La nostra recensione di West Side Story, il nuovo film di Steven Spielberg

Nel 2012 uscirono due film premiati agli Oscar: Les Misérables di Tom Hooper e Lincoln di Steven Spielberg. Due film diversi, il primo un musical di stampo letterario, il secondo sempre tratto da un libro, ma con una ricostruzione più storica. Ricordo di averli visti e di aver pensato che fossero entrambi delle occasioni mancate per i registi: il romanzo di Victor Hugo avrebbe meritato un film più canonico, mentre il libro di Doris Kearns Goodwin sarebbe stato meno noioso dentro un musical.
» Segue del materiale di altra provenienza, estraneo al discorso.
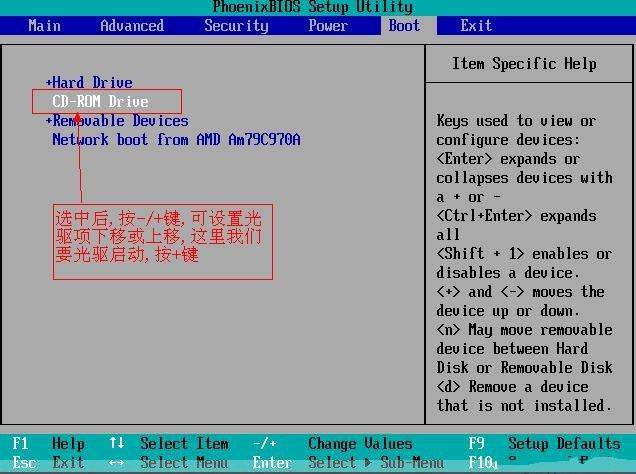Open the Exit tab
This screenshot has width=636, height=474.
pyautogui.click(x=476, y=26)
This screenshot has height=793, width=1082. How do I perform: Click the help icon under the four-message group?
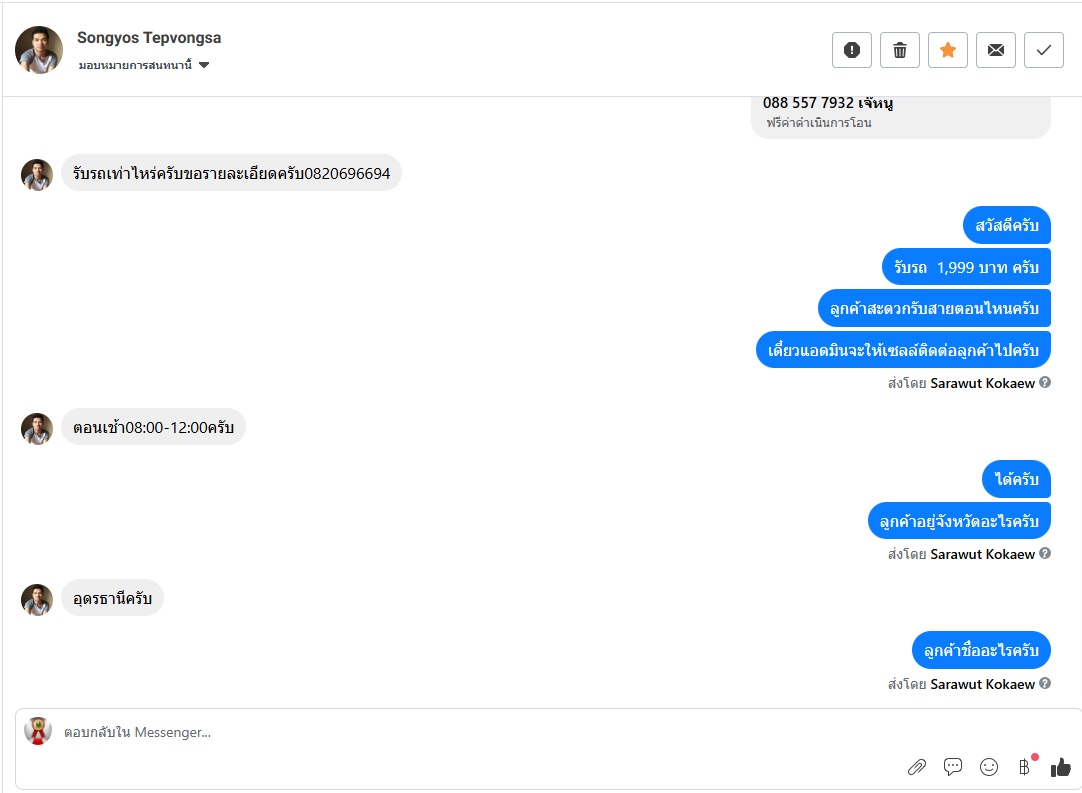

Non so se Spielberg abbia ascoltato o meno le mie preghiere, fatto sta che a 10 anni da Lincoln torna al cinema rimettendo le mani su una pietra miliare: West Side Story. Non un film qualunque, ma quello che mise in difficoltà persino Robert Wise e Jerome Robbins, che nel 1961 portarono sul grande schermo un musical che vantava 4 anni di successi e repliche a Broadway. Nonostante ciò, fecero un ottimo lavoro visto che a 60 anni di distanza molti di noi ricordano musiche e brani di Leonard Bernstein e Stephen Sondheim. 

Spielberg rischia, ma lo fa consapevole che esiste un pubblico più giovane da soddisfare e che, salvo rari casi, non andrà mai a rivedersi quel film. West Side Story arriverà nelle sale italiane il prossimo 23 Dicembre.

Per chi non la conoscesse, raccontiamo la storia: siamo nella New York degli anni ’50, i bassifondi del West Side di Manhattan devono essere rasi al suolo per essere trasformati in zone di prestigio. C’è un quartiere conteso da due gang rivali: i Jets, immigrati europei di seconda generazione capitanati da Riff, e gli Sharks, dei giovani immigrati portoricani guidati da Bernardo. Non c’è modo di pacificare i gruppi, al punto che i due capibanda colgono ogni occasione per scatenare una rissa, incluso il ballo di quartiere che si terrà di lì a poco. È proprio in questa occasione che s’incontrano Tony e Maria: lui è il miglior amico di Riff, ex detenuto che ha ricominciato una nuova vita; lei è la sorella diciottenne di Bernardo. Si piacciono, non vogliono essere coinvolti in risse e pregiudizi razziali, vogliono solo stare insieme. I Jets e gli Sharks, però non gli renderanno la vita facile: Riff vuole che il suo amico allontani la ragazza e torni a battersi per il controllo del quartiere; Bernardo odia Tony senza neanche conoscerlo e vuole che la sorella frequenti solo portoricani. 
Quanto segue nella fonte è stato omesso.